■ What you should do
Copy every line from the one containing "Where should I" through the last line of the records below, both included, and nothing else.

Extracted records
------------------------
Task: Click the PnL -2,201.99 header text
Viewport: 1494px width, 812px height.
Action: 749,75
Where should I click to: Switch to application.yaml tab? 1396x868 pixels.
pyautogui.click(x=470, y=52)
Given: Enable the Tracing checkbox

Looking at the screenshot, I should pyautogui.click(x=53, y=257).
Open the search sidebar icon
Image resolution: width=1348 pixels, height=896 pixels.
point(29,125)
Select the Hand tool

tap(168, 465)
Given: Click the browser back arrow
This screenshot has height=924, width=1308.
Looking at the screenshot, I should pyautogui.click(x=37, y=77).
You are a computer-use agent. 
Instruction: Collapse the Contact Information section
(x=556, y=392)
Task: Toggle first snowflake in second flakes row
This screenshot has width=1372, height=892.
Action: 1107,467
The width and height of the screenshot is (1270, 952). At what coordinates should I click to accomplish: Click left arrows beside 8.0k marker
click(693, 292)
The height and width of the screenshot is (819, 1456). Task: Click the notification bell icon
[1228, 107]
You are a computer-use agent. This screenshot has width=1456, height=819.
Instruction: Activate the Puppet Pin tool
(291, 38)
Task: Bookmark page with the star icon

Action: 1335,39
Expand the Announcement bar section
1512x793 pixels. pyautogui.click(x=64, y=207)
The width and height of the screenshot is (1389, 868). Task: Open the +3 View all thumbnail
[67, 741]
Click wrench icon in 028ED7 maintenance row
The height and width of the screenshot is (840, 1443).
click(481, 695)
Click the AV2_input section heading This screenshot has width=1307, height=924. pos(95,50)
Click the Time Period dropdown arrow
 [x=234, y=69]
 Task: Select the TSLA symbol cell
------------------------
■ Exercise result
Where should I click to: Switch to application.yaml tab? 1396x868 pixels.
pyautogui.click(x=470, y=52)
Given: Enable the Tracing checkbox

Looking at the screenshot, I should pyautogui.click(x=53, y=257).
Open the search sidebar icon
Image resolution: width=1348 pixels, height=896 pixels.
point(29,125)
Select the Hand tool

tap(168, 465)
Given: Click the browser back arrow
This screenshot has height=924, width=1308.
Looking at the screenshot, I should pyautogui.click(x=37, y=77).
You are a computer-use agent. 
Instruction: Collapse the Contact Information section
(x=556, y=392)
Task: Toggle first snowflake in second flakes row
This screenshot has width=1372, height=892.
Action: 1107,467
The width and height of the screenshot is (1270, 952). At what coordinates should I click to accomplish: Click left arrows beside 8.0k marker
click(693, 292)
The height and width of the screenshot is (819, 1456). Task: Click the notification bell icon
[1228, 107]
You are a computer-use agent. This screenshot has width=1456, height=819.
Instruction: Activate the Puppet Pin tool
(291, 38)
Task: Bookmark page with the star icon

Action: 1335,39
Expand the Announcement bar section
1512x793 pixels. pyautogui.click(x=64, y=207)
The width and height of the screenshot is (1389, 868). Task: Open the +3 View all thumbnail
[67, 741]
Click wrench icon in 028ED7 maintenance row
The height and width of the screenshot is (840, 1443).
click(481, 695)
Click the AV2_input section heading This screenshot has width=1307, height=924. pos(95,50)
Click the Time Period dropdown arrow
 [x=234, y=69]
 Task: Select the TSLA symbol cell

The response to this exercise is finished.